Dewi mencatat sejak 2016 berbagai organisasi masyarakat yang tergabung dalam KPA sudah mengusulkan sekitar 700 ribu hektar lahan sebagai tanah obyek reforma agraria. Tapi realisasinya sampai saat ini hanya 4 persen yang prosesnya melalui penyelesaian konflik dan redistribusi tanah, bukan pensertifikatan tanah yang banyak dilakukan.

Sebelumnya, Pemerintah mendorong Program Strategis Nasional Reforma Agraria yang juga berkontribusi dalam pemulihan ekonomi nasional. Program tersebut berkontribusi melalui penataan aset dengan redistribusi Tanah Objek Reforma Agraria (TORA) sebagai modal usaha produktif, dan penataan akses atau kegiatan pemberdayaan ekonomi masyarakat dengan memberikan bantuan permodalan, bantuan sarana produksi, akses pemasaran, serta pelatihan dan pendampingan usaha kepada masyarakat.

Dalam pelaksanaannya, berdasarkan Perpres Nomor 86 Tahun 2018 tentang Reforma Agraria, Gugus Tugas Reforma Agraria (GTRA) dibentuk sebagai wadah koordinasi lintas sektor untuk mendukung percepatan pelaksanaan Program Strategis Nasional Reforma Agraria.

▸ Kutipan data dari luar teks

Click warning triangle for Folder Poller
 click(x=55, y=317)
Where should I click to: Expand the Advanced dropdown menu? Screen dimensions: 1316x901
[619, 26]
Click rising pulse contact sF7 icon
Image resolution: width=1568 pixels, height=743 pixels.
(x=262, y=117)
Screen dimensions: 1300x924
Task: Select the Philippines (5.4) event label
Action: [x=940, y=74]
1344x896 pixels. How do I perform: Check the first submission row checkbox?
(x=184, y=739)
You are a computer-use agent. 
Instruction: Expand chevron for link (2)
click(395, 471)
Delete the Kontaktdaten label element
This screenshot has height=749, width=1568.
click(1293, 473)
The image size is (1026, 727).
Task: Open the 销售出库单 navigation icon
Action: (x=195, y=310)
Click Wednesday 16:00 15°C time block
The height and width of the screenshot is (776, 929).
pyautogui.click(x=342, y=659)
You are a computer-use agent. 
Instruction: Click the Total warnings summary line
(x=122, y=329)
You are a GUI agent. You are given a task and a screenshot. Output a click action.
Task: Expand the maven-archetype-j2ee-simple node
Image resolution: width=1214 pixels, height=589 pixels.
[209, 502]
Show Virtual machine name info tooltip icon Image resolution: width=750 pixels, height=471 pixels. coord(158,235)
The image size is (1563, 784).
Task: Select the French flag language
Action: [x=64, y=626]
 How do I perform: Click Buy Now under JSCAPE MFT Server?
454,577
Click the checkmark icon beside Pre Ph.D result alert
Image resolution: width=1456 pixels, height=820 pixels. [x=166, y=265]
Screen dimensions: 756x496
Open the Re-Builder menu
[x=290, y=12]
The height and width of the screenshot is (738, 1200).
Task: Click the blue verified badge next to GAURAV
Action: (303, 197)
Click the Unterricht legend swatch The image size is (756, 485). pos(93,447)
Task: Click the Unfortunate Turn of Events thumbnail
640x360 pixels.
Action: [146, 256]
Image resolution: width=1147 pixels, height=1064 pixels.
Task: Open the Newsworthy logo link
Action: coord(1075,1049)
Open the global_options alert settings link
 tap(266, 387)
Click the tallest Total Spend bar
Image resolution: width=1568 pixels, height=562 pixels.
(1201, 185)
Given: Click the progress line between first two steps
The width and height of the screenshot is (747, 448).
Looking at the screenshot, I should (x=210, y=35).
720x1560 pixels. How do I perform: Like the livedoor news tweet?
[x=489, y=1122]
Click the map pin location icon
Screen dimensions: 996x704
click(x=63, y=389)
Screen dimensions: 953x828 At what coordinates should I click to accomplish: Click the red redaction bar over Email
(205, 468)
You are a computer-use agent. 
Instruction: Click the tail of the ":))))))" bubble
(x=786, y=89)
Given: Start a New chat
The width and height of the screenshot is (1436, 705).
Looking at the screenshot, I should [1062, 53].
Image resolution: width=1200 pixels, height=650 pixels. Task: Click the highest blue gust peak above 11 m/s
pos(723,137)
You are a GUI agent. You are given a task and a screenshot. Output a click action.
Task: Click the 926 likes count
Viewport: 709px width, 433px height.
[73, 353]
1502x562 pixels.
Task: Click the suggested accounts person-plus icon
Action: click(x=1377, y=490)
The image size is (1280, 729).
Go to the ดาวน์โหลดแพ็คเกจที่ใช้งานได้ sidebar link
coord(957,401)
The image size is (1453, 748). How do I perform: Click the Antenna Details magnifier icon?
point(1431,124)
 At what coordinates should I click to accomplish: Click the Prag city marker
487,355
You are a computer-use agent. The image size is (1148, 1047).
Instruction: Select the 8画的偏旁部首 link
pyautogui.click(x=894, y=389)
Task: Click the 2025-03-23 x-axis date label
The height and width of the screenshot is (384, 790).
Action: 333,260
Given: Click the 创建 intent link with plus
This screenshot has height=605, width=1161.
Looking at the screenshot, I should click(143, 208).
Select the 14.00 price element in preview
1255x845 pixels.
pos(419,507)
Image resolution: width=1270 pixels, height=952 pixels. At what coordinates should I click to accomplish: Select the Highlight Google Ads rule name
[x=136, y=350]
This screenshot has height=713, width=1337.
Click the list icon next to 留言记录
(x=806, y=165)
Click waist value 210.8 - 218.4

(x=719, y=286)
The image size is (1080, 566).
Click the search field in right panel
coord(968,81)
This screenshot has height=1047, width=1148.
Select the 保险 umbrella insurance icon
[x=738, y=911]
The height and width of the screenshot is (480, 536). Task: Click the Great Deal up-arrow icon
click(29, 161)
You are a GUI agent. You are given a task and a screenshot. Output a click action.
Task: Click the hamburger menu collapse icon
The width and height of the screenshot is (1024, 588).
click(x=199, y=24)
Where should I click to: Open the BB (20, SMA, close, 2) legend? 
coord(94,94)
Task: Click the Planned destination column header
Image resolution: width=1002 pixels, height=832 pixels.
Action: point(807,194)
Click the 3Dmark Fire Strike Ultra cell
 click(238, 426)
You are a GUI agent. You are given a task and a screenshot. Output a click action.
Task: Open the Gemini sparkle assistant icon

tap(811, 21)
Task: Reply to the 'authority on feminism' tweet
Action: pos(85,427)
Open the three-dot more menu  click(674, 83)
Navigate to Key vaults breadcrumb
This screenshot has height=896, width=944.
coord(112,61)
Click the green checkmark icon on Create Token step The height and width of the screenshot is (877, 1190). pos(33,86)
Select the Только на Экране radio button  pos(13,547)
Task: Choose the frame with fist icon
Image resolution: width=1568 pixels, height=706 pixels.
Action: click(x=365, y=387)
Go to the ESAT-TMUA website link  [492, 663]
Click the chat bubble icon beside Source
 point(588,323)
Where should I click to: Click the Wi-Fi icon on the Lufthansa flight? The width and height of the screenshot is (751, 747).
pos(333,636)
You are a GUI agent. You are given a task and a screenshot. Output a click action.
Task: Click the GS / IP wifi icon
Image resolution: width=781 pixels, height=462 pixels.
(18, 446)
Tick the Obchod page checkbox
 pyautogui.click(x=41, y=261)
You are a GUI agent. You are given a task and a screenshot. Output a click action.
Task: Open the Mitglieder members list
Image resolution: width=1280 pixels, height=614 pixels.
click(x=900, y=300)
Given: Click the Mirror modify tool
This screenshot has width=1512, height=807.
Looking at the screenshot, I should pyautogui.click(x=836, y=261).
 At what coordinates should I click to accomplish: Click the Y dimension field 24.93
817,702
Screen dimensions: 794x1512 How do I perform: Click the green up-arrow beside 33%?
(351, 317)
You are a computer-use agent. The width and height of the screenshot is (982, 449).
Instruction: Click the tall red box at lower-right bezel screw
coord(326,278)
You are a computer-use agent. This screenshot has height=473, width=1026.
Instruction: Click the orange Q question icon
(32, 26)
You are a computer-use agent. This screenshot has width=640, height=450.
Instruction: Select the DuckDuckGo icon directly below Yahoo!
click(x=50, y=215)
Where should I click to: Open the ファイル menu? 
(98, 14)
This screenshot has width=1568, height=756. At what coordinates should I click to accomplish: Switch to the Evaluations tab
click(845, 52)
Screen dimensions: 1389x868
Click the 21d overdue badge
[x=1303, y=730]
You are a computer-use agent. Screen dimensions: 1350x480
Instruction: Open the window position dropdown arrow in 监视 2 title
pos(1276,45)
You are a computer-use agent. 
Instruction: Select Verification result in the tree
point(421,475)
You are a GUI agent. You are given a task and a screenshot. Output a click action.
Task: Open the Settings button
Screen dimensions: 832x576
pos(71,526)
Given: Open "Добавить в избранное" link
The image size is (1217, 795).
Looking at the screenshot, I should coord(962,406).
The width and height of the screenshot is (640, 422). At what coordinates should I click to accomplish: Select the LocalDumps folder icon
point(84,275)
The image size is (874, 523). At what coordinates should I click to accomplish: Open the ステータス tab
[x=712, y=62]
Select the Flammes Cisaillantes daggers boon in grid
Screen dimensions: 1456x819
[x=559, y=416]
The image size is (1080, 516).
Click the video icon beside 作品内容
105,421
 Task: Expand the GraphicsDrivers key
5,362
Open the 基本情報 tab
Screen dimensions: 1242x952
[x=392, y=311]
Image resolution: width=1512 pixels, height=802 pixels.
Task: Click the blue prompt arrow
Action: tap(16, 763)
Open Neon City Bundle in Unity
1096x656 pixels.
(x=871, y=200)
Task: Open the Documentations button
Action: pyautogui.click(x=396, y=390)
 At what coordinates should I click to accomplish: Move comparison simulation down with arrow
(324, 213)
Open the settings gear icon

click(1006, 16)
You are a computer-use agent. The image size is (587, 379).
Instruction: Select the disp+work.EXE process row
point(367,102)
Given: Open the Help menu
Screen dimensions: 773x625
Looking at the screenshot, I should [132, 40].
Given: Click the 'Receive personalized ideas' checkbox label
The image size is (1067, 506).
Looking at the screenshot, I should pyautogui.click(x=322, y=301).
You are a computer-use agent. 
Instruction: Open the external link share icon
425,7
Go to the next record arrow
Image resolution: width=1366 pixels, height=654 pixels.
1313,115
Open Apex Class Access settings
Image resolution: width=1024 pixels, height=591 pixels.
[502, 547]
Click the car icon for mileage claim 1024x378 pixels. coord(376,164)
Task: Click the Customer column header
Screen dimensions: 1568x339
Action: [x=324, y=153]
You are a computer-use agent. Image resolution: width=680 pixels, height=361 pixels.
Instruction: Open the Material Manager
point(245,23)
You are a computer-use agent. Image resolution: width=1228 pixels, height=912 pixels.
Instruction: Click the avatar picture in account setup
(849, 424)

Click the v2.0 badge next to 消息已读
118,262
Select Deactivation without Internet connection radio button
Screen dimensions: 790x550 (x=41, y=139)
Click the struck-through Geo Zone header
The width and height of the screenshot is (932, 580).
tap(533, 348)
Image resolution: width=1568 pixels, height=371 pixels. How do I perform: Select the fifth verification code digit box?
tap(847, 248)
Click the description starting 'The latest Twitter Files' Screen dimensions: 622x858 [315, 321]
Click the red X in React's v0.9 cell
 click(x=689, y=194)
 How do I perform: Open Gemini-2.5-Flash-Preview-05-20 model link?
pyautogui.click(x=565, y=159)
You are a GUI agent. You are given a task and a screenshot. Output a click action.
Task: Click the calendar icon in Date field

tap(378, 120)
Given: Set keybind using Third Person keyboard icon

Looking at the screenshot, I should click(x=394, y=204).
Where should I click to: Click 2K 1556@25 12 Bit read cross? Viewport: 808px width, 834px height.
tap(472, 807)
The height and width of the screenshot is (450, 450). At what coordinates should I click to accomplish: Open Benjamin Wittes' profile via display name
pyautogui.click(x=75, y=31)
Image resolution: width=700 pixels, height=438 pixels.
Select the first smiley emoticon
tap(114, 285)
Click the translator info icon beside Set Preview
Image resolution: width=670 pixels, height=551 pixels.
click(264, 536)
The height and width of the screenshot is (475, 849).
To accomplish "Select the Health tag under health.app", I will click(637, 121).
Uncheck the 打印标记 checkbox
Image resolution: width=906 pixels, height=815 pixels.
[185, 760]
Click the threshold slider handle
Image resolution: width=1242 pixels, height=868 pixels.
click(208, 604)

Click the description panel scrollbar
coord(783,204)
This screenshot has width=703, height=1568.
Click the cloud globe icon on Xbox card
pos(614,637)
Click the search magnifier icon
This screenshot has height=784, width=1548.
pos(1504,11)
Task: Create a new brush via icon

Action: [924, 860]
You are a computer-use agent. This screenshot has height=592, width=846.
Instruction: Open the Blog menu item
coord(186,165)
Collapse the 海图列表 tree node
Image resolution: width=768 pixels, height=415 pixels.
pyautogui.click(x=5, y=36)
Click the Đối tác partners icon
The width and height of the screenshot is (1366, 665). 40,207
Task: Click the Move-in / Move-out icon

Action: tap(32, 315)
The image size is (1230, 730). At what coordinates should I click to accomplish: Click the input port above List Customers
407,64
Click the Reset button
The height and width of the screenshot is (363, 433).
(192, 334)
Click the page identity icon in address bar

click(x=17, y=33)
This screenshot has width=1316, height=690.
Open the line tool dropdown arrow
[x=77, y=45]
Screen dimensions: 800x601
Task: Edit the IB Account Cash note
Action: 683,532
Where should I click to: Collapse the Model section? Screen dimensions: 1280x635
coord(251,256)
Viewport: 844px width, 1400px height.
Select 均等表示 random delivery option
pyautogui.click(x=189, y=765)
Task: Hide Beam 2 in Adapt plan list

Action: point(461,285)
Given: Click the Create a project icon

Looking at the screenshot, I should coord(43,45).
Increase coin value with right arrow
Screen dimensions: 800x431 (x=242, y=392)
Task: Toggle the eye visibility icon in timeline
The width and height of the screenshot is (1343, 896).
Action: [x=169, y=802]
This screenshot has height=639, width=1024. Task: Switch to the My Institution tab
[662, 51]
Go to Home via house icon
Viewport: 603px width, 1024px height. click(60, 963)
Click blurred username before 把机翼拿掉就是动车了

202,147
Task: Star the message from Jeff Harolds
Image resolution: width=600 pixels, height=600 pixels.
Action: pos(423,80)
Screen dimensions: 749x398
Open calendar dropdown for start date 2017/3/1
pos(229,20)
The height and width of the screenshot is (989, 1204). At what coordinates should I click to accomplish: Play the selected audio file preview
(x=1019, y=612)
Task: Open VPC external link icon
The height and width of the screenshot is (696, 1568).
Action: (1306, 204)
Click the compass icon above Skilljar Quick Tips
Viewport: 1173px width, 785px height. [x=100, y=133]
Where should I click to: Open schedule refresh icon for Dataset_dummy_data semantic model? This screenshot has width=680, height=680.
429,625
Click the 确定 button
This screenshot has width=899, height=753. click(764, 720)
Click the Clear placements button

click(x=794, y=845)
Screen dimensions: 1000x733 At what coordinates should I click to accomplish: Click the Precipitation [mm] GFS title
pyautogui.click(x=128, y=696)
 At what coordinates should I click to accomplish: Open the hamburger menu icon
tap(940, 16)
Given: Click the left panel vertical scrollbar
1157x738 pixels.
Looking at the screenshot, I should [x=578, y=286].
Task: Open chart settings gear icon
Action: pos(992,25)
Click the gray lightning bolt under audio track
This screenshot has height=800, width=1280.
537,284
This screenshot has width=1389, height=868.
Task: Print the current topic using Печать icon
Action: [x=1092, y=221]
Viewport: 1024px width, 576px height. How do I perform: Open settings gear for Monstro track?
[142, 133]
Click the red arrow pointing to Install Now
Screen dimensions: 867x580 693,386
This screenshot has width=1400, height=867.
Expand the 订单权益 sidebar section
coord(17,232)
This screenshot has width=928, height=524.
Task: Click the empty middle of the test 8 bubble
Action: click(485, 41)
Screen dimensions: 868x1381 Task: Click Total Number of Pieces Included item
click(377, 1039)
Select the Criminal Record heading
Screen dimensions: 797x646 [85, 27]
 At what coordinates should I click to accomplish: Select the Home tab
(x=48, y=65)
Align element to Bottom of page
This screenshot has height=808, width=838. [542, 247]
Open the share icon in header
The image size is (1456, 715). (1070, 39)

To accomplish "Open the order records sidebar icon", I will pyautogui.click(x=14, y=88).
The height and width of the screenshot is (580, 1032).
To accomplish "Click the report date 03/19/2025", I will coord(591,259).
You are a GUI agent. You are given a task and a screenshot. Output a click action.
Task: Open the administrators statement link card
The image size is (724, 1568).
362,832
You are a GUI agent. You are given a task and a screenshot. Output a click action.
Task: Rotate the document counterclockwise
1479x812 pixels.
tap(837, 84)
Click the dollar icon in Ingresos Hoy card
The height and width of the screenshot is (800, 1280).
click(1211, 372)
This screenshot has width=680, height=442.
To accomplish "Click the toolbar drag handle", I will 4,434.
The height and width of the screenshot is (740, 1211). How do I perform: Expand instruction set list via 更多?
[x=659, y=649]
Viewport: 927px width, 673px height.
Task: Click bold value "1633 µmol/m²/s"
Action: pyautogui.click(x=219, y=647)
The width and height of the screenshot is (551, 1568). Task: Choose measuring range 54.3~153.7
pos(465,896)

Dalam acara puncak GTRA Summit 2022 di Wakatobi, Sulawesi Tenggara, Kamis (9/6/2022), Presiden Joko Widodo mengharapkan GTRA dapat segera mengintegrasikan dan memadukan seluruh Kementerian, Lembaga, dan Pemerintah Daerah, untuk bekerja dengan tujuan yang sama yaitu menyelesaikan masalah-masalah yang ada di masyarakat agar sengketa lahan bisa diselesaikan. Presiden juga menegaskan bahwa semua harus mengikuti dan mendukung Kebijakan Satu Peta.

Menteri Koordinator Bidang Perekonomian Airlangga Hartarto selaku Ketua Tim Reforma Agraria Nasional yang turut hadir secara virtual dalam kesempatan tersebut mengatakan pertemuan GTRA merupakan hal yang sangat penting dan strategis di tengah upaya untuk terus melanjutkan Program Pemulihan Ekonomi Nasional (PEN) pasca pandemi Covid-19.

“Saya mengapresiasi GTRA yang telah bekerja keras untuk melaksanakan Program Reforma Agraria guna mengurangi ketimpangan penguasaan dan pemilikan lahan, utamanya untuk mengurangi kemiskinan, menciptakan lapangan kerja, serta menciptakan sumber kemakmuran dan kesejahteraan masyarakat,” kata Airlangga, Kamis (9/6/2022) kemarin.

Airlangga juga menyampaikan bahwa sesuai amanat Undang-Undang Cipta Kerja, Pemerintah menyusun Peta Indikatif Tumpang Tindih Izin Pemanfaatan Ruang (PITTI) untuk menyelesaikan ketidaksesuaian izin usaha dan hak atas tanah. “Kami harapkan dukungan dan kerja sama semua pihak, khususnya Pemerintah Provinsi, Kabupaten dan Kota, agar kita bersama-sama menyukseskan pelaksanaan Reforma Agraria demi kesejahteraan masyarakat.”